Studies on the role of MGL in the heart are limited. Severson and Hee-Cheong described MGL activity in isolated rat cardiomyocytes in 1988. Pharmacological inhibition of MGL with JZL184 resulted in enhanced cardiac inflammation after myocardial infarction associated with worsened cardiac function. In this study, augmented cardiac inflammation and impairment of cardiac function by MGL inhibition was accompanied by increased levels of 2-arachidonoylglyerol pointing toward the role of MGL in endocannabinoid catabolism.

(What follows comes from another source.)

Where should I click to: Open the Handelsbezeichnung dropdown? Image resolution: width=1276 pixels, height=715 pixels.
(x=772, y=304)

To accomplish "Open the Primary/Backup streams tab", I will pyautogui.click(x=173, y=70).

However, data on cardiac function in murine models of MGL deficiency were not reported., The available data are not sufficient for a definitive conclusion on the significance of cardiac and non-cardiac HSL and MGL in the development of HF.

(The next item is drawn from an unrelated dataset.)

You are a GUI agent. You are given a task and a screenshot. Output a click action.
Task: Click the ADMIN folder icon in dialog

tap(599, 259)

Future Therapeutic Options

Recent experimental evidence suggests that lipolysis and lipolysis-dependent metabolic processes are important for normal cardiac function and may, when dysfunctional, contribute to the pathogenesis of HFrEF and HFpEF. Therefore, lipolysis may represent a suitable target for the treatment of these diseases. In particular, the inhibition of ATGL in adipose tissue appears to be promising. However, its pharmacological inhibition requires unconditional organ specificity because ATGL blockade in non-adipose organs such as the heart is likely to exert deleterious side effects. Atglistatin fulfills this requirement by inhibiting ATGL predominantly in adipose tissue. However, the inhibitor acts only on murine and rat ATGL and does not target the human enzyme. To address this limitation and to improve pharmacodynamic-pharmacokinetic properties, the search for potent and safe small-molecule inhibitors of human ATGL is actively pursued.127, 128, 129 Nevertheless, the work so far has provided the proof-of-principle that pharmacological inhibition of ATGL in an organ-specific manner is possible and may be beneficial for the treatment of cardiac disease.

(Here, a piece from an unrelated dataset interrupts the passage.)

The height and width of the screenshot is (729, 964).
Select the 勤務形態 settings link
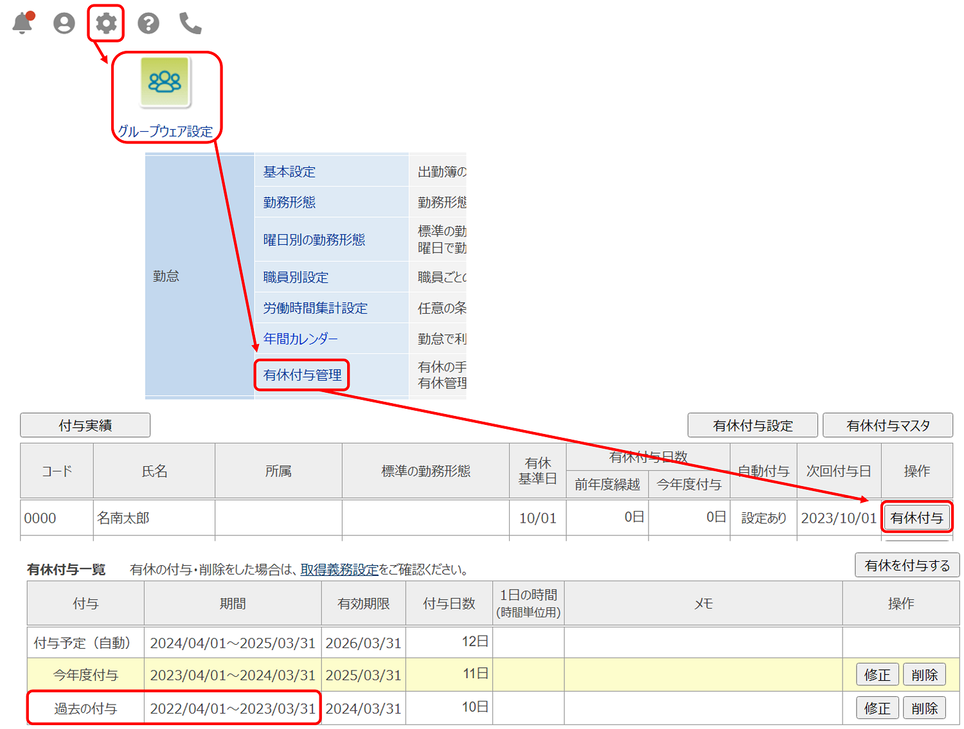point(289,202)
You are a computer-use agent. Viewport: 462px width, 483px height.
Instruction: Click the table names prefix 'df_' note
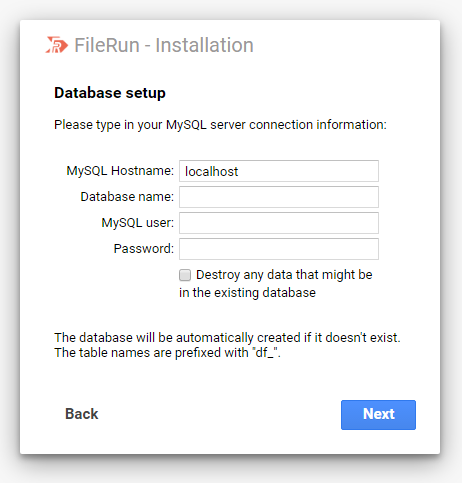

In contrast to the direct inhibition of ATGL by means of small-molecule inhibitors, other approaches to pharmacologically modulate ATGL-mediated lipolysis are conceivable. These alternative avenues include strategies to interfere with the interaction of ATGL with activating or inhibitory cofactors. Based on the identification of a core peptide from G0S2, Cerk and colleagues developed a synthetic peptide that inhibits ATGL activity in a non-competitive manner in the nanomolar range. Along this line, CGI-58/ABDH5 has been targeted recently by synthetic ligands modifying the CGI-58/ABDH5-PLIN interaction and subsequently adipocyte and muscle lipolysis. Although this study focused on the activation of lipolysis by endogenous and synthetic ABDH5 ligands, further development of this concept toward the inhibition of white adipose tissue lipolysis seems conceivable.

Conclusions

Robust clinical evidence argues for an important role of lipolytic processes in the regulation of cardiac function and in the development of HF. Preclinical data have clearly shown that the modulation of ATGL activity strongly affects cardiac morphology and function, and, more important, that the inhibition of non-cardiac ATGL has been beneficial in pre-clinical heart failure models. Thus, in view of the urgent need for new treatment strategies for HFrEF and HfpEF, the development of pharmacological inhibitors that target human ATGL in adipose tissue seems to be a promising track to follow.